• _Passage shown_:
--- Start ---

However it is possible to design a fretboard to play in a few different keys and precisely in just intonation, we've actually been discussing this over here: A question about frets for just intonation. Retuning such a guitar then creates a different selection of just keys. With a carefully chosen open tuning it can be done with straight frets, meaning your local luthier could build it. It could look something like this:






Some just intervals lose their character with only a slight mistuning, so combining this with a guitars pitch instability of +-4 cents i feel it's well worth going for precise just intonation or something very close (within 4 cents or so).


----------



## EJA (Sep 21, 2011)

Insert completely biased statement: I am utterly non-interested in other equal divisions. 

Whether it's the metal head in me (and the stuff I've been writing lately is anything but metal) or something else, I just can't sacrifice the fifths I'm used to in 12TET and JI.

For those who aren't familiar with this, the 'Pure' fifth is found in the 3rd Harmonic, as a ratio of 3/2. When measured, in cents, it is 702 Cents. In 12 Tone, we have a 5th of 700 Cents.

in a single situation (like power chords) you won't notice the 2 cent difference. You need a GOOD ear for that.

However, when you start going past 9ths, the minus two becomes minus four, minus 8, minus 16 etc.

After 12 Tone, the next logical ET is 19. The thirds are better, I believe the 7ths are nicer, (I'm not terribly sure about 11ths and 13ths...and I'm too lazy to look it up right now, )
The problem with 19 is the fifths. It's not something I'm willing to part with.

After 19, really the next best is 31 which brings in a bunch of new intervals and finer tuned pitches. But again, the fifths suffer.

The next is 53....yea, you play a guitar with 53 frets per octave.

I know Ron Sword might come and shake a stick at me and rave about 16 tone or something, and he's got a lot of cool stuff on Youtube showing elements of these temperaments. I really would like to hear some more music from him--maybe he'll convince me otherwise about ETs other than 12.

JI is where it's at for me. Unfortunately in a fretted context, it's kinda tough. One of the solutions then is slide guitar-which by the way has A LOT of potential for Just. Anyone looking to jump into JI should try it out on slide.

Another solution is Jon Catler's 12 Tone Ultra Plus guitar system. It keeps all the standard notes, but adds 7th, 11th, and 13th harmonics. I admit to being skeptical myself of this system, but I've had the opportunity to play it and...it's a phenomenal instrument capable of sustaining into the future of tuning and music. I shall be getting one for myself very soon. A 7 string as well.

The other solution is Fretless Guitar. And it's something I'm primarily focusing on.
Yes, chords are tough, but you're not going to find any other system that affords such flexibility in terms of keys. I can play any ratio based on any fundamental on a fretless guitar. To do that on a fretted guitar would be impossible. 

Also, I am very drawn to the fretless for its sound and vibrato capabilities.

--- End ---

• _Stored data_:
--- Start ---

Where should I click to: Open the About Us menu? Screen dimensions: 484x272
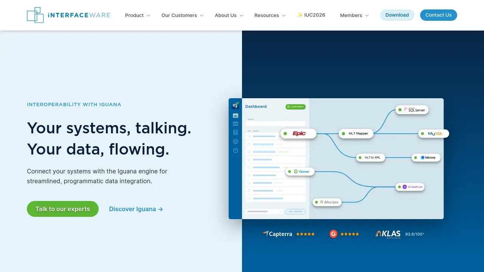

--- End ---

• _Exercises_:
a: Repeat the passage of the guitar tuning thread from "However, when you" to "frets per octave.".
b: Write the next part of the guitar tuning thread, picking up after its final sentence.

• _Final answers_:
a:
However, when you start going past 9ths, the minus two becomes minus four, minus 8, minus 16 etc.

After 12 Tone, the next logical ET is 19. The thirds are better, I believe the 7ths are nicer, (I'm not terribly sure about 11ths and 13ths...and I'm too lazy to look it up right now, )
The problem with 19 is the fifths. It's not something I'm willing to part with.

After 19, really the next best is 31 which brings in a bunch of new intervals and finer tuned pitches. But again, the fifths suffer.

The next is 53....yea, you play a guitar with 53 frets per octave.

b:
Fretted Just Systems always require a sacrifice of certain pitches. I've heard the point of accuracy raised before and that fretted instruments are better in this case...but they really aren't. A stringed instrument, flat out, will never be 100% accurate. There are too many factors at play. If it's pitch accuracy you want, play a synthesizer with a computer to do all the math for you and measure you out to the farthest decimal point.

As to changing keys, well at first that seems complex. The general thought of Just Intonation (and was mine for quite some time) is that you can only have a single 1/1 (Fundamental or Root). That is not true. If you desire the flexibility of a specific chord progression: I IV V for example, you build the harmonic series for the root of each chord.

The hard part with this is that to create the type of music you're accustomed to with JI, you will need more than 12 notes. 


Also, another very crucial point with JI and a fretted guitar is the matter of what your tuning the open strings to. On fretless sometimes I leave it in a 12 tone context and rarely use the open strings. I'll alter the pitch of some strings based on the key or song as I desire. 

On a fretted guitar, you will have to place a comma (a variation of pitch lets say under 30 cents) somewhere in the tuning. Jon Catler places his comma between the D and G strings....(I thiiiiinnnnk....) If you play the two open strings together, the sound is pretty disgusting, hence the many split frets. A Standard tuning of E A D G B E will require a comma somewhere, other wise you very well might end up with two different Es.

A good solution is to use different open tunings. This solves the fret issues, but might create more player issues such as learning the guitar all over again (not to mention all the new JI notes!)

If this thing were easy, everyone would be doing it. Ibanez would be unloading 8 string guitars with JI frets--and it would be in black.



And to all the doubters out there...I was once in your camp as well


----------



## Winspear (Sep 21, 2011)

Thanks for these posts  I find it hard to take in some of this stuff because my brain is so used to the western system, and I find it hard to think outside of the notes. I'm beginning to understand though and hopefully can experiment with this sometime when I have some cash to spare  

Here is a really good website on microtonal http://xenharmonic.wikispaces.com/MicrotonalTheory


----------



## EJA (Sep 21, 2011)

EtherealEntity said:


> Thanks for these posts  I find it hard to take in some of this stuff because my brain is so used to the western system, and I find it hard to think outside of the notes. I'm beginning to understand though and hopefully can experiment with this sometime when I have some cash to spare
> 
> Here is a really good website on microtonal http://xenharmonic.wikispaces.com/MicrotonalTheory



Glad to to hear that you're interested in this!

Don't feel pressured to spend money, get a slide and explore!

Here's why a lot of it sounds strange to western ears:

We hear harmonics in everything. When you strike a note on a piano, pluck a string, or sing...or even speak. A single note has, within it, the spectrum of all the harmonics.

Think of it like white light. The color is a product of red, blue, green, etc. 

The spectrum of harmonics is infinte...there is no end. Of course that doesn't mean those who are into JI want to use ALL of them...cause you can't. So instead you set a limit. If you only go up to the Third Harmonic, you're using a 3-Limit System. Only going up to the 5th Harmonic yields a 5-Limit System, etc.

The Limit does not necessarily judge how many notes you can have. Harry Partch had an 11 Limit system, and his famous scale had 43 notes. Jon Catler uses 13 Limit and he uses a 64 Tone Scale.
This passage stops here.